Place 1 pound dry beans in slow cooker
Cover with 6 cups water
Stir in 2 teaspoons garlic powder, 1 teaspoon onion powder, 1 teaspoon salt and 1 teaspoon black pepper.
Cover and cook on high 4-5 hours.
BEAN BURRITO PREP!
Pour beans, cumin, paprika, and chili powder into large skillet.
Using potato masher mash beans until most are pureed with only a few small chunks remaining.
Heat the mixture over medium heat for 4-5 minutes adding cheese in right before you turn off and remove from heat.
Allow to cool.
Place tortilla on large piece of plastic wrap (enough to cover burrito and wrap securely).

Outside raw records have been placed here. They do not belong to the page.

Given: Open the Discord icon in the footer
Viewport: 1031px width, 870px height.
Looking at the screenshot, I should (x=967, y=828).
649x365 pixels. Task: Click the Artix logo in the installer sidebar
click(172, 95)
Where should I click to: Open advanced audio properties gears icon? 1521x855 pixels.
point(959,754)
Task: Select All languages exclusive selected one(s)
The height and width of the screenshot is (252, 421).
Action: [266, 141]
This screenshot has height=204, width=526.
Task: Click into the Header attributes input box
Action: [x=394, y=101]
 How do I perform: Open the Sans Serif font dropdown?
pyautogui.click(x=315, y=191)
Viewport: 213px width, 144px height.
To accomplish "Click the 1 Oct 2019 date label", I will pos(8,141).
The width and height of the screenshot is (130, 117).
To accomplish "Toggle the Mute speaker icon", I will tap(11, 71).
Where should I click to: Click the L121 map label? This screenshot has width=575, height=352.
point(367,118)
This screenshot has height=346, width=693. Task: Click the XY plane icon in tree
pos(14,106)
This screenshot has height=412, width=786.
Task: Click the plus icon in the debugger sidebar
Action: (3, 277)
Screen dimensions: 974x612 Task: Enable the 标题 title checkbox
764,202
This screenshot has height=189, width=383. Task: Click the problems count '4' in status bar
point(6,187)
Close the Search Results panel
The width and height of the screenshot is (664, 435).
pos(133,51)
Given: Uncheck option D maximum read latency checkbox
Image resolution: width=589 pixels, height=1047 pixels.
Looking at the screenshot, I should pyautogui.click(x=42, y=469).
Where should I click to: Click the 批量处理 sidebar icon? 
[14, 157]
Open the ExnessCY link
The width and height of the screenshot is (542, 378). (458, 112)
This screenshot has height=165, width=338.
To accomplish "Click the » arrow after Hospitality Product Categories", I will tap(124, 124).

Spoon ½ Cup of the bean mixture onto the center of tortilla.
Fold tortilla over bean mixture and roll to form burrito.
Wrap with plastic wrap covering burrito completely.
Place plastic wrapped burrito onto center of aluminum foil sheet. Wrap this over burrito creating a secure second layer protection from freezer burn. Place wrapped burritos into labeled gallon sized freezer bag and freeze lying flat.
TO REHEAT!
Remove from freezer. Remove aluminum foil and plastic wrap and place on the center of a microwave safe plate. Heat on high for 60 seconds then rotate and heat for an additional 60 seconds or until heated through.